一時期めちゃくちゃ流行ってましたね。常に書店で平積みされていましたし、最近は映画化もされていたかと思います。
私は「ほんタメ」というYouTubeチャンネルで紹介されていたのをきっかけに読み始めました。
↑このチャンネル、ミステリ作品をめちゃくちゃ紹介してくれるので、とてもありがたいです。読みたい本がどんどん溜まっていきます。あとMCの齋藤明里さん可愛すぎじゃないですか???
以下感想になります。
※一部内容ネタバレあります。
まずざっくり全体の感想から。
本作は”就活”をテーマにしたミステリ小説です。ジャンルとしては結構珍しいのかな?
読み終えたばかりの感想としては、「これはミステリというよりは青春小説だな…」でした。
就活が題材と聞くと、結構重々しいイメージになりがち。しかもタイトルで「噓つき」なんて言うもんだから、私も最初は「騙し合いだらけの学生版ライアーゲームが始まるのかな?」と想像しながら読み始めました。

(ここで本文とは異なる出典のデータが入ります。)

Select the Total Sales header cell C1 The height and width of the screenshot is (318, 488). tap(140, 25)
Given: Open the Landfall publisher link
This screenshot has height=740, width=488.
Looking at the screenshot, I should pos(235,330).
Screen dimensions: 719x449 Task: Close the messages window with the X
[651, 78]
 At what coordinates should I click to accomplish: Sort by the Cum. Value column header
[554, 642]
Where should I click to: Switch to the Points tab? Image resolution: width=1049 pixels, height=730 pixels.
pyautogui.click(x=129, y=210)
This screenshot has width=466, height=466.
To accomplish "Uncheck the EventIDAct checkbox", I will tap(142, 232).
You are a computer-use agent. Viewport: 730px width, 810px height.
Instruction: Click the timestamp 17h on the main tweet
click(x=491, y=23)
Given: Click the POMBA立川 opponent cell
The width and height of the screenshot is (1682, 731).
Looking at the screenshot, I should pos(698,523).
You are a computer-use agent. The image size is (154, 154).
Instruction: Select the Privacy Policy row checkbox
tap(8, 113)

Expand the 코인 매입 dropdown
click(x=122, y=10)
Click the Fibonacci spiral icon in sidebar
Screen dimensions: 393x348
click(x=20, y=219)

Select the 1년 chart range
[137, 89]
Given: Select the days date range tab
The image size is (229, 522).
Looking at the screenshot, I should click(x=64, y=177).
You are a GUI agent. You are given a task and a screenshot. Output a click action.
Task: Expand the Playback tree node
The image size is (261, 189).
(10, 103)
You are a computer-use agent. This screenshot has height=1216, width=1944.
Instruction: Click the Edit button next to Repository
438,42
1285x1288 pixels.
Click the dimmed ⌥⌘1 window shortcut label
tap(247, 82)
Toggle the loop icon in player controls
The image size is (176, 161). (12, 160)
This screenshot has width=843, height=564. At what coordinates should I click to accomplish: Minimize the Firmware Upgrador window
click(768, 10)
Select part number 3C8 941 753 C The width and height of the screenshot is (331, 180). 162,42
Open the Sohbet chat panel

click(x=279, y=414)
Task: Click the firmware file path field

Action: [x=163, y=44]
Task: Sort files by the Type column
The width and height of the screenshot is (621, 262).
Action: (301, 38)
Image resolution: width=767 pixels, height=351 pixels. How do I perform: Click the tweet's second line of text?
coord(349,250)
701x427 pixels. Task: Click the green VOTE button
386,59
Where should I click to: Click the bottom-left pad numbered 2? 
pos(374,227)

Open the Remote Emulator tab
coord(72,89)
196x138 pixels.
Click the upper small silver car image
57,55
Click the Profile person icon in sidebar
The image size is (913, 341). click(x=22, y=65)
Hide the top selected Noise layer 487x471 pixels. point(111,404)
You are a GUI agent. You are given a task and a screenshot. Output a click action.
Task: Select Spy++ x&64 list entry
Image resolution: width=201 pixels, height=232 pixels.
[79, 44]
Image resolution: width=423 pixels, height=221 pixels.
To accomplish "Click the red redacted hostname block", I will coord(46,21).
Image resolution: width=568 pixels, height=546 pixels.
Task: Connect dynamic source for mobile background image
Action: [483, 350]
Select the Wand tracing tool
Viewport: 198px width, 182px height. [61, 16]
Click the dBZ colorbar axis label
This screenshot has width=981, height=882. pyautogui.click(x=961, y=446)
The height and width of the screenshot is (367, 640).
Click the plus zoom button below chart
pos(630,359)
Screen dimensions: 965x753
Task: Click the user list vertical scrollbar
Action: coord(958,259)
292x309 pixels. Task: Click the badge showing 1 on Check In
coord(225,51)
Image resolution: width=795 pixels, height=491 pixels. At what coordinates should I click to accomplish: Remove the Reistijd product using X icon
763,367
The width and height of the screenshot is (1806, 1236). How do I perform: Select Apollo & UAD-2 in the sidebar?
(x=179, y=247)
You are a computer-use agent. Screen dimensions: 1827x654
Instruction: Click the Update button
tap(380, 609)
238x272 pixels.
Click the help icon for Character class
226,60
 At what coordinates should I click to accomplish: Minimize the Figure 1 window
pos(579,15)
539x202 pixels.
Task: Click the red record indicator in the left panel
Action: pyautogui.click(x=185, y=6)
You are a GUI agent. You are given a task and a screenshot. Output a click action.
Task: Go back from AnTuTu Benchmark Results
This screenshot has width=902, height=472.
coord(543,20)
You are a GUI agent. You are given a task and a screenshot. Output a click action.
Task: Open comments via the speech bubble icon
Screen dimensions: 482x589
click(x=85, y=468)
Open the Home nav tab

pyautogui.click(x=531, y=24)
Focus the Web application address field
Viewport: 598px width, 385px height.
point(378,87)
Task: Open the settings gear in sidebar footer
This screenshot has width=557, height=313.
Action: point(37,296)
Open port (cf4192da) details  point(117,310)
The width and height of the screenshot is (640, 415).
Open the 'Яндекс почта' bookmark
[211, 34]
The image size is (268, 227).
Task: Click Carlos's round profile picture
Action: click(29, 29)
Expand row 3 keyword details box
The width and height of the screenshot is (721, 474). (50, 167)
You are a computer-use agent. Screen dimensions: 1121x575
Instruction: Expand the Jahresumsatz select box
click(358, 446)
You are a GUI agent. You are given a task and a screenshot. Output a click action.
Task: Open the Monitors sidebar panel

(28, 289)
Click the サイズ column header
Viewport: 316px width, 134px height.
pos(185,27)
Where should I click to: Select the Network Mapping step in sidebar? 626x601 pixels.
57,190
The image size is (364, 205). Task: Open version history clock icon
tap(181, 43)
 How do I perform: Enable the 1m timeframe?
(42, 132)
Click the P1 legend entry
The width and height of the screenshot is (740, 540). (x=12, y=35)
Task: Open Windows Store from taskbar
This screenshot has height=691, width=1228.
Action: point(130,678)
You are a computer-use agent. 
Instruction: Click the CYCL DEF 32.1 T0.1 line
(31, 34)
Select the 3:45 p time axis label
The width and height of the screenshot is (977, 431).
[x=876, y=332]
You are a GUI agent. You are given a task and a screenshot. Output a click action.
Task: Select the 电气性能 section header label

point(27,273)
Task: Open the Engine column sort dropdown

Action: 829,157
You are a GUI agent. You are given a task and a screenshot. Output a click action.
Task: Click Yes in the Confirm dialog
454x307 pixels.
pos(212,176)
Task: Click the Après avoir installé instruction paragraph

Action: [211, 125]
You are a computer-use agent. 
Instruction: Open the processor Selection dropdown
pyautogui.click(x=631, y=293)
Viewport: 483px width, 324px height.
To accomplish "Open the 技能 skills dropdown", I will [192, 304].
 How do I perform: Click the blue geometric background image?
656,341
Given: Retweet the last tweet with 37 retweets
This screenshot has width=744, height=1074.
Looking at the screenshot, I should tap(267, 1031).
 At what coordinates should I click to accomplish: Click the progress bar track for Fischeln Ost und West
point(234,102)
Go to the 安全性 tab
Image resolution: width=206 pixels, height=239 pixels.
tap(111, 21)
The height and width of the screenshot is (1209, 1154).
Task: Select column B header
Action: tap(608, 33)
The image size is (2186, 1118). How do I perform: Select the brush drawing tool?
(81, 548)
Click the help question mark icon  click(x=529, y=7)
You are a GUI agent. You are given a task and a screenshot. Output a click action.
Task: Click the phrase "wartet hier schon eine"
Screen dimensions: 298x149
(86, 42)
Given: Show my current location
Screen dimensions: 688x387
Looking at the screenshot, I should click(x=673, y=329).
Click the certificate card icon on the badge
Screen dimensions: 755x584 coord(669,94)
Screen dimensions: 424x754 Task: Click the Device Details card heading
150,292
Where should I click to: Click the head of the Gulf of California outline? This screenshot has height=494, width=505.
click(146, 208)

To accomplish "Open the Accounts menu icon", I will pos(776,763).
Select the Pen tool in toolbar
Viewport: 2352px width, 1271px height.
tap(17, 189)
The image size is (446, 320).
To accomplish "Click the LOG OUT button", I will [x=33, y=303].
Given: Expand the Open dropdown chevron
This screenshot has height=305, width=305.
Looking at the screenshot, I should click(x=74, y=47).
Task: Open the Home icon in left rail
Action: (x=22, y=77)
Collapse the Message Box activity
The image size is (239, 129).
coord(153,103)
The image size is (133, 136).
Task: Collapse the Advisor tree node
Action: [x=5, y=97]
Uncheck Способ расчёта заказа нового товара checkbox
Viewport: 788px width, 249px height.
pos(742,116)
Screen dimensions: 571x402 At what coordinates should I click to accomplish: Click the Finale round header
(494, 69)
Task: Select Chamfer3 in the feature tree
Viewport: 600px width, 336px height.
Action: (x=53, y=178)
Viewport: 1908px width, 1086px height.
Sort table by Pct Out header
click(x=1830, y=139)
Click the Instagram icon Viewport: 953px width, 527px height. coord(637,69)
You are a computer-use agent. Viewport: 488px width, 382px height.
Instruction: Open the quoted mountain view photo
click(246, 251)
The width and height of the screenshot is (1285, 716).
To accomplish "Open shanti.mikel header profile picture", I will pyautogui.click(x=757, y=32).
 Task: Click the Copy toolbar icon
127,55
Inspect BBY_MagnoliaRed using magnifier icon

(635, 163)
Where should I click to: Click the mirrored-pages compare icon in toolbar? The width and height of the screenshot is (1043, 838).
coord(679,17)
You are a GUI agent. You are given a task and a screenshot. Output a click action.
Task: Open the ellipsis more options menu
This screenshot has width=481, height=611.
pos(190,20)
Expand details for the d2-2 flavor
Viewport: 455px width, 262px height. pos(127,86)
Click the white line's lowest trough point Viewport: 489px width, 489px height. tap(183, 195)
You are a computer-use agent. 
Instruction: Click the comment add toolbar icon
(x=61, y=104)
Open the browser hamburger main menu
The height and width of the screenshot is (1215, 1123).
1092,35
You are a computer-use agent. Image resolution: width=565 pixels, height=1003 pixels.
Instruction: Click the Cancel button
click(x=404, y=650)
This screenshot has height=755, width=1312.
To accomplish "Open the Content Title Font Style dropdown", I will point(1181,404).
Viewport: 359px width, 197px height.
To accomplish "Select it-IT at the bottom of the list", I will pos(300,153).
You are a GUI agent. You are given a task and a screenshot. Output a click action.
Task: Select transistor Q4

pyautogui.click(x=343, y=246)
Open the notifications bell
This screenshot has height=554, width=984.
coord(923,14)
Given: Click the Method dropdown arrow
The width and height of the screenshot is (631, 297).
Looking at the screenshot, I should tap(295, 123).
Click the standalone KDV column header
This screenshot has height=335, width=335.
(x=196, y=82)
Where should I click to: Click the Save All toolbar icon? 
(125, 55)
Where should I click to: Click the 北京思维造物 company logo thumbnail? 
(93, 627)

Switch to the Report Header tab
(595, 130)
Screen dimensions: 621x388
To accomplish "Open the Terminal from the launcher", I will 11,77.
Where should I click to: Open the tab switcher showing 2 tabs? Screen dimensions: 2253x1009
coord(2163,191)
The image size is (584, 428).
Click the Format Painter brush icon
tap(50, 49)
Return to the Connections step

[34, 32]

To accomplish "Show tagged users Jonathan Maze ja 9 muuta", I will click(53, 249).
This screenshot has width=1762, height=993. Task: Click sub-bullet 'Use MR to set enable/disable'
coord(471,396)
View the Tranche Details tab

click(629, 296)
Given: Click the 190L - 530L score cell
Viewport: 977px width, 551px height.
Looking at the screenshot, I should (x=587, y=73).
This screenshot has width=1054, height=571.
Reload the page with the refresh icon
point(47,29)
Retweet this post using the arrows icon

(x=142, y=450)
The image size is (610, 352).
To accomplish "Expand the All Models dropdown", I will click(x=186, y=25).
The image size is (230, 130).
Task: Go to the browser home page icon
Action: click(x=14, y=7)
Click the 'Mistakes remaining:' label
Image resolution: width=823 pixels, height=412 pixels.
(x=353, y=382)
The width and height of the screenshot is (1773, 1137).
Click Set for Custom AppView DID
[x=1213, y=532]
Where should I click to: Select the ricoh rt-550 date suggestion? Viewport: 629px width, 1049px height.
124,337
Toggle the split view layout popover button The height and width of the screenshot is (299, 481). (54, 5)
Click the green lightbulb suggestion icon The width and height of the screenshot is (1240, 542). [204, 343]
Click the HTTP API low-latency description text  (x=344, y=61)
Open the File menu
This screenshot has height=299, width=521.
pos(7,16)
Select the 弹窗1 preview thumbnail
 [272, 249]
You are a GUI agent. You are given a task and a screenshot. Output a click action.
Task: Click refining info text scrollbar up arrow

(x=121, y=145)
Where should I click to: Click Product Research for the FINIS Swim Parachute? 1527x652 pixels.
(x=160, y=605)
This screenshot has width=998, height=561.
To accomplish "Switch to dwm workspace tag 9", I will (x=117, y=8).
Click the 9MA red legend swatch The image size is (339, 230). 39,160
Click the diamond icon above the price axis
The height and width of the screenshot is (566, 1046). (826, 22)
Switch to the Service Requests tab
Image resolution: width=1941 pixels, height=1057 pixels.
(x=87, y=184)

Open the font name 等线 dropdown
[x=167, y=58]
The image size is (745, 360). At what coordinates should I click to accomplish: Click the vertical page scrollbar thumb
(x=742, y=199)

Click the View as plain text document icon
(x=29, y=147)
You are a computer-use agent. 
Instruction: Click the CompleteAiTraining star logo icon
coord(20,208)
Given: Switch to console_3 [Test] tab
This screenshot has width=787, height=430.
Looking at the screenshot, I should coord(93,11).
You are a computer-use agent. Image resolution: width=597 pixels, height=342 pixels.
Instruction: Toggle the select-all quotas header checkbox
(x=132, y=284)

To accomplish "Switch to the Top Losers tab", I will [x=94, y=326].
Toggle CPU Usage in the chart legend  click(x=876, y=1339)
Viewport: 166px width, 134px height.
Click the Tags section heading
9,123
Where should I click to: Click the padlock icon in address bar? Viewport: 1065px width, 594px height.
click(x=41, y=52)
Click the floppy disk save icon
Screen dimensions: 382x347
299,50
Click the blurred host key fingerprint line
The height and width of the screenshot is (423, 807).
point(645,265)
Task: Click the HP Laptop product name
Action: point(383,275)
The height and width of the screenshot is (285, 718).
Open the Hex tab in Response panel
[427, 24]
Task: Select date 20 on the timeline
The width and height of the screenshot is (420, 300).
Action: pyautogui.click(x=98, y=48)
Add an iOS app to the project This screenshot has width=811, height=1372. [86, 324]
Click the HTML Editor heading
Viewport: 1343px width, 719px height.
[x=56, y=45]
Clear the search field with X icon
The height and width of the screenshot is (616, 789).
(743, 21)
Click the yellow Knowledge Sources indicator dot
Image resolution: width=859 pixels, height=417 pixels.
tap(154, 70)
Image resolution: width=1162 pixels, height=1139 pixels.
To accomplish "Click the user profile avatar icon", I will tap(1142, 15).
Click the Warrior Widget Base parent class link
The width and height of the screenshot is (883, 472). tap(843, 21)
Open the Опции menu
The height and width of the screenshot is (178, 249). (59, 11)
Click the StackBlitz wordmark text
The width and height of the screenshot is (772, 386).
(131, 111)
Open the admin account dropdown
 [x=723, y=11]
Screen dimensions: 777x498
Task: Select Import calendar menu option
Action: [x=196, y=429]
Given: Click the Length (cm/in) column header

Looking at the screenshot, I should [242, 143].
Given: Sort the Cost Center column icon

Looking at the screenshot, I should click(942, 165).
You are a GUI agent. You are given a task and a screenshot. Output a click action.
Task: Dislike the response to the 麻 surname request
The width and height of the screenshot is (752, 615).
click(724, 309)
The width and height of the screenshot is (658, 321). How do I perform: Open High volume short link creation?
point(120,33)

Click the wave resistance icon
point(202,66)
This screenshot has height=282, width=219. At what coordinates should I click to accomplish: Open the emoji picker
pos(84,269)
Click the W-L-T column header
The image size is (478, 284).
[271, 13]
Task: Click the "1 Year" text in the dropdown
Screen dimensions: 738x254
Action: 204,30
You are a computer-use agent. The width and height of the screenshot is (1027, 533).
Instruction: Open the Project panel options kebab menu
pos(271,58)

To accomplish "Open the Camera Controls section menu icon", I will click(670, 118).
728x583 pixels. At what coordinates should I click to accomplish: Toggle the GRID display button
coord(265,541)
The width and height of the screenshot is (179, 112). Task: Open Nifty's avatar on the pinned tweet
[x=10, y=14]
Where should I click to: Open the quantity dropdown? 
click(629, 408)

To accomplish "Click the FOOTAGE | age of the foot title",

が、中身は決してそんなことはなく、すっきり後味良く、読後の余韻が心地よい小説だったなーと思います。(勿論、緊迫した心理戦もしっかり起きます。)
以下、もう少し細かい内容に分けて触れていきます。
ミステリ小説を読むにあたっては常にそうなんですが、今回も「犯人?余裕で当ててやるが?」と息巻きながら読み進めました。
結果から言うと、ヒントとなる伏線が揃った段階で、誰が犯人か?については見破ることができました。(勿論、読み進める度に犯人候補はしっかり二転三転…作者の掌の上で踊る踊る…)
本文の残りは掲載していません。